O Jornal de Anadia esteve à conversa com Aníbal Marques, diretor do Agrupamento de Escolas de Anadia, que foi perentório a afirmar que a sua preocupação não são os rankings nem as notas, mas sim prestar um excelente serviço educativo, científica e pedagogicamente sustentado. Ficámos a conhecer as ofertas formativas para o próximo ano letivo bem como a identidade desta entidade escolar.

 

Jornal de Anadia (JA) – O que distingue o Agrupamento de Escolas de Anadia de outros?

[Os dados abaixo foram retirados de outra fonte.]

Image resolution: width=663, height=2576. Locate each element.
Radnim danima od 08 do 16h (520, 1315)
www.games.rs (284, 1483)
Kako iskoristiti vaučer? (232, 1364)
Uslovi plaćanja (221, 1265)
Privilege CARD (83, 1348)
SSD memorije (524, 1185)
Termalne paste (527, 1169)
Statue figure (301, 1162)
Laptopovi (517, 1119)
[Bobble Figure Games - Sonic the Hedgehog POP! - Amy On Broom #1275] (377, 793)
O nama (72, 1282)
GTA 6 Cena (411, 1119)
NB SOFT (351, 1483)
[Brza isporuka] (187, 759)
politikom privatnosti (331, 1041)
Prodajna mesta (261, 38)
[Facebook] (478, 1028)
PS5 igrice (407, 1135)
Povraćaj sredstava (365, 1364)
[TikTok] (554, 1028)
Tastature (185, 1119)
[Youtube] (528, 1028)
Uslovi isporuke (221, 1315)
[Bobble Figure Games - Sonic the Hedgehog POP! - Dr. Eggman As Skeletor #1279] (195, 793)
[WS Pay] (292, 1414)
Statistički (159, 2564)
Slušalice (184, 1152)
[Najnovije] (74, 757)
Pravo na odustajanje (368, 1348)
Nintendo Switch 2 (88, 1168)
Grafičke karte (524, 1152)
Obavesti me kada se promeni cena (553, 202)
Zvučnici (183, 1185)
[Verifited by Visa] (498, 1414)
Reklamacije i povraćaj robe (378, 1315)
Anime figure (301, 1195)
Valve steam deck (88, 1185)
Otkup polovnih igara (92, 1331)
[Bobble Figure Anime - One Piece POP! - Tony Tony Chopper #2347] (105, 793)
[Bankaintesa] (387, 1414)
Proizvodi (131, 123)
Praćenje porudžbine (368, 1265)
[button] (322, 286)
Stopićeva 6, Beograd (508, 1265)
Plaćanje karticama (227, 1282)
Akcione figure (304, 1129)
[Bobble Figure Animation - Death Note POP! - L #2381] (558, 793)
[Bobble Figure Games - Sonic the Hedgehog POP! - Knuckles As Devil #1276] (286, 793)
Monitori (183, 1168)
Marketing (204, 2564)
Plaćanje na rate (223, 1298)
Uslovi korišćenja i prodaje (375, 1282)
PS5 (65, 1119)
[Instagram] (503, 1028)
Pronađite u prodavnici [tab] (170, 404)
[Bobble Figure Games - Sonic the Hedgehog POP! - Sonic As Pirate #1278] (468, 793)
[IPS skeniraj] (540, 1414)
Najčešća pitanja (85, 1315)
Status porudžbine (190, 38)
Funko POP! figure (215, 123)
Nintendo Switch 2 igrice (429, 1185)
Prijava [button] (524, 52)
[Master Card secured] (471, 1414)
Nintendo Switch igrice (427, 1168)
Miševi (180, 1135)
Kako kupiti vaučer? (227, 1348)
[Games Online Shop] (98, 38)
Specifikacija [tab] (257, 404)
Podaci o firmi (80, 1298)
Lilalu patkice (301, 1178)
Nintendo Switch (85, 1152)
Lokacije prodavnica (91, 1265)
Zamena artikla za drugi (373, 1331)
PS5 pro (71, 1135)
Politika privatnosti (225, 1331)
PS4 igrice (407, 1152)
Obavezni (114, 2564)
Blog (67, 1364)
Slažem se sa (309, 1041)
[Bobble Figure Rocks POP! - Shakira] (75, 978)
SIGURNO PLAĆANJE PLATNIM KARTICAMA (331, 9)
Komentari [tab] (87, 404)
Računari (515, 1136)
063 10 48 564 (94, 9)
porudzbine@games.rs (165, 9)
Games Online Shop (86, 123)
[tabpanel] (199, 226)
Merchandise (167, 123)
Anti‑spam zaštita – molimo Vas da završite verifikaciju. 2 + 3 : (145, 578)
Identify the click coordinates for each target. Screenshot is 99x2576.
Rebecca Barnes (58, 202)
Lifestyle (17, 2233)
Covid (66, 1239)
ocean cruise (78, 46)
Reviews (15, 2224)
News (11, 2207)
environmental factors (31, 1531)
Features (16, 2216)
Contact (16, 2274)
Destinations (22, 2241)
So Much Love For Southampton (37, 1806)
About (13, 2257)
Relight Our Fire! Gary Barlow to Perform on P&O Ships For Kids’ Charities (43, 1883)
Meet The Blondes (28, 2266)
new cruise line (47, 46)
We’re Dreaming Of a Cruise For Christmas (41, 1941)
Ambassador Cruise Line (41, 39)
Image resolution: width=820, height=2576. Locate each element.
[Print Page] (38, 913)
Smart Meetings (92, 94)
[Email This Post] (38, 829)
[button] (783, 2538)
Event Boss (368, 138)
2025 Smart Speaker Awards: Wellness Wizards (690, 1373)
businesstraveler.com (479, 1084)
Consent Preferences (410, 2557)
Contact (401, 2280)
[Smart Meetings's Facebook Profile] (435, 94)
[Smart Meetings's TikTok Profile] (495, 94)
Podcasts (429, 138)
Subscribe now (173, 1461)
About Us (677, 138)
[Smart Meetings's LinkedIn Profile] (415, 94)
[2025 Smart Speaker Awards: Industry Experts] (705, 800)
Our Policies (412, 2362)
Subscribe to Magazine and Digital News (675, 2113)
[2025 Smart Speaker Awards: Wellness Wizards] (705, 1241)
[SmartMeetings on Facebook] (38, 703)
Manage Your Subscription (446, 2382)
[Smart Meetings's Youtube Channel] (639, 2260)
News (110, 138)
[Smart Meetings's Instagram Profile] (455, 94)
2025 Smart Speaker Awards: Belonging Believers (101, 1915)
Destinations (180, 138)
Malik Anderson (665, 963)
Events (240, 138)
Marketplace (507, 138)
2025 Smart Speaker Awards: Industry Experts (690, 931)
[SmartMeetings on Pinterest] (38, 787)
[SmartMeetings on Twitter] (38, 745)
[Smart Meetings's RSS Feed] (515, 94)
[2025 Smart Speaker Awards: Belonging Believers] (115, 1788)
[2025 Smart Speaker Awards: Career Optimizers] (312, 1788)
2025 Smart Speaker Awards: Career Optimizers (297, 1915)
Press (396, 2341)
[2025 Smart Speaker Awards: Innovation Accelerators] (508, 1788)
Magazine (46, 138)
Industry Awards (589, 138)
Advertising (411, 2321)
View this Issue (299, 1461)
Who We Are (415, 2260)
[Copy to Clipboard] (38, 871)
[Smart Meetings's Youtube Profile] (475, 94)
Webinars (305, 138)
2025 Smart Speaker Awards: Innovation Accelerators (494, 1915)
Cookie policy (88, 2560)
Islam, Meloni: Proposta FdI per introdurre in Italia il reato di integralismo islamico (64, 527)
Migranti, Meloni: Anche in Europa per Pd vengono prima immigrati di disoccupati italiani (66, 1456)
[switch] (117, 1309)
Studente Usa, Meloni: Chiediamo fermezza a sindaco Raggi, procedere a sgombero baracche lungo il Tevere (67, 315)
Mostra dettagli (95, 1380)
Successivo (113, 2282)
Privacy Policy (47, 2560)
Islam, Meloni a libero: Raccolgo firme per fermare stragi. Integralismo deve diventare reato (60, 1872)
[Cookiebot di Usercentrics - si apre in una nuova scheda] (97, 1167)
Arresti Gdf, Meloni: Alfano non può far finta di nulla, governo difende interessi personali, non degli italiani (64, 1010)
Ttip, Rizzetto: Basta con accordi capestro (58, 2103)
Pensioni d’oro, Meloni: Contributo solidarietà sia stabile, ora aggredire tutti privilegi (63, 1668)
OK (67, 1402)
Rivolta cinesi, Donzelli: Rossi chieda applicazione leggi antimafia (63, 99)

Aníbal Marques (AM) – O Agrupamento de Escolas de Anadia cultiva uma identidade que nos orgulha. Como, felizmente, temos um corpo docente e não docente estável, conseguimos manter regras, normas e valores que se perpetuam e, também, permitem transmitir essas mais-valias aos que ingressam de novo. O Projeto Educativo, recentemente aprovado, define claramente os propósitos que identificam a nossa atuação. O lema “Educação integrada de saberes e competências que levarão a um desenvolvimento de uma cidadania participativa” motiva-nos a uma educação integral do aluno, no sentido da construção de um cidadão proativo, empenhado, comprometido com a sociedade. Ainda naquilo que o nosso Projeto Educativo defende, mencionamos a nossa preocupação humanista, em que se pretende potenciar o melhor de cada um, nos eixos do sucesso, qualidade, cidadania, solidariedade, partilha, reflexividade, envolvimento, cooperação, conhecimento e inovação.

O Agrupamento de Escolas de Anadia pauta a sua atuação defendendo a sustentabilidade, agindo por causas solidárias, estando sempre disponível para participar e colaborar com as iniciativas que lhe sejam propostas, seja do Município ou de outras entidades. Estabelecemos diferentes parcerias sempre com o objetivo de uma ligação atenta e permanente com a sociedade.

Recentemente, concorremos a um Centro Tecnológico Especializado (CTE), na Área de Especialização Tecnológica Informática, no montante de 1 098 530,87 €.

Este concurso, a nível nacional, foi feito exclusivamente pelos nossos docentes, sendo aprovado na totalidade (Aviso N.º 01/C06-i01.01/2022 e ata n.º 3, lavrada em 30/03/2023, do Júri responsável pela seleção das candidaturas).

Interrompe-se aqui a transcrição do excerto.